This connects to the hood pin zone on the alarm and will trigger that zone, as well as should be a remote start prevention when the hood is open.

Hooking your trunk up would work on the light signal. You just need to meter if the light has 12v to it when the trunk is closed. If light is getting 12v while it's closed then the trigger will be a (-) input the same as your hood pin. If the trunk light doesn't get 12v until the trunk is open then the trigger will be a (+) input.

The horn wire will be a (-) output from the alarm. Same scenario as the trunk, you need to find out if your horn has 12v at it already and upon pressing the horn you present a ground which completes the circuit. (this is pretty typical of most vehicles) if upon pressing the horn you you send 12v to the already grounded horn, then you will need a relay to convert the signal from a (-) output, to a (+) output.

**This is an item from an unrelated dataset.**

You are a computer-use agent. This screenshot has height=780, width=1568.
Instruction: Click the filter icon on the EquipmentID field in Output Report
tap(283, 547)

http://www.the12volt.com/relays/page1.asp#n2p

From the looks of it, it seems like you haven't had much experience with alarms before. If your electrical theory isn't up to par, then you might want to consider learning a few more basics before diving into this project.

Also curious, have you looked up your vehicle's wiring diagram? That site I linked to has a good database of wiring code sheets for many vehicles you might want to check out. They usually tell you what your trunk, and horn trigger wire color is, location, as well as what polarity it is.

Thanks, man. I definitely appreciate the advice. I thought they might've used some type of springed switch for the hood. I kinda did that with the trunk but it's really ghetto fab and about to fall off. I already installed the alarm on my own and it works. I can handle hooking up wires and reading the installation manual and measuring currents with my multimeter, I'm just not familiar with some of the technology that goes into how it's done when hooking up the alarm like that spring switch you were just talking about. Anyway thanks man I appreciate the input.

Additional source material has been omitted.